Since the election of President Ronald Reagan, though, the Republican approach to the promise of Medicaid has been to try to cut off funding by setting an arbitrary limit on costs. Instead of giving states money based on what they actually spend, the federal government would give each state a “block grant” of a fixed amount. They usually characterize this move as calculated to give “flexibility” or “control” to states and preach fiscal prudence — the current Senate bill calls their cuts a “Medicaid Flexibility Program,” for instance. But the bill lawmakers will consider this week undermines that message by tying the shift to block grants to deep tax cuts for the wealthy.
As detailed in a 2013 report by the National Council on Disability (a nonpartisan, federally funded advisory council) on Medicaid block grants and their effect on Americans with disabilities, the first attempt to turn Medicaid into a block grant came in 1981, in Reagan’s first year in office. It made it into a big omnibus budget bill, but was stripped out in a congressional committee. House Speaker Newt Gingrich (R-Ga.) actually got block grants passed in 1995 as part of his “Medigrant” proposal, but President Bill Clinton vetoed it (with strong backing from health policy experts), and it was dropped from the subsequent compromise bill. President George W. Bush and the Republican congresses of 2003 and 2005 could have passed block grants at any time, but sustained resistance from advocacy groups, Democratic leaders such as Rep. Henry A. Waxman (Calif.) and Edward M. Kennedy (Mass.) and the legislative distractions of forming Medicare’s prescription drug benefit kept the bill from advancing.
Moreover, at the time, many Republicans wanted to find bipartisan solutions whenever possible. Henry Claypool, who has been working on Medicaid policy in and out of government since the 1990s, told me that the Deficit Reduction Act of 2005 did include some Republican changes to eligibility, but also expanded support for home- and community-based services in ways that have helped many disabled Americans.
Today, everything has changed. House Speaker Paul D. Ryan (R-Wis.) has been proposing block grants since 2010, but he had no chance to get them enacted under President Barack Obama. Now, he and McConnell have co-opted the legislation intended to fulfill GOP promises to “repeal Obamacare” (which would be bad enough) as a way to sneak through decades-long assaults on the basic American promise of Medicaid.
This time, the phrasing is “per capita caps.” It’s not exactly the same as block grants, but it’s yet another attempt to use the language of “flexibility” as a way to cut costs significantly. Worse, Claypool said, states have responded to austerity by ending their own state-based Medicaid-like programs. Today, they are totally reliant on federal programs, which now face these deep cuts.

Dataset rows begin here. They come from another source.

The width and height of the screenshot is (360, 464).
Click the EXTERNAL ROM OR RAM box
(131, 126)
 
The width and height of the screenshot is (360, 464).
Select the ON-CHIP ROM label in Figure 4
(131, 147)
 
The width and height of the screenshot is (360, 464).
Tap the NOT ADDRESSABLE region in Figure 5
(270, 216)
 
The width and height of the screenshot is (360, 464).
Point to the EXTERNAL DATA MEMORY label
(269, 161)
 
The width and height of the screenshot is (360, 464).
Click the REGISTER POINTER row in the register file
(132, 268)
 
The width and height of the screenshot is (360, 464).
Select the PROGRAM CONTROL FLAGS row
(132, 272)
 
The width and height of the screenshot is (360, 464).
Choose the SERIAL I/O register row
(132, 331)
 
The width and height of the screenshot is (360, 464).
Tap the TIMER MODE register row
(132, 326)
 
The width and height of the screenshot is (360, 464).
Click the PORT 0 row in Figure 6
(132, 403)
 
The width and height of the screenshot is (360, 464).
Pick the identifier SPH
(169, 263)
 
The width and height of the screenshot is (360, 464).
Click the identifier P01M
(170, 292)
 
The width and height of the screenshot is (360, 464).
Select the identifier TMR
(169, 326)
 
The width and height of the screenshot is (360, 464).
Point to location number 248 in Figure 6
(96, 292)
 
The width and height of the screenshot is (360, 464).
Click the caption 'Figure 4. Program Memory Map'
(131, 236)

History, even wonky policy history, matters. Republicans have been trying to cut the safety net almost since it was first assembled. The current effort has nothing to do with Obamacare in all its complexities, but reflects the near-total capture of the current Republican Congress by its worst elements. With President Trump ready to sign any document put in front of him (even one he thinks is “mean”), the GOP is using the debate over health care to conceal an assault on Medicaid. Republicans must be persuaded to abandon this deception, or the American people should abandon them.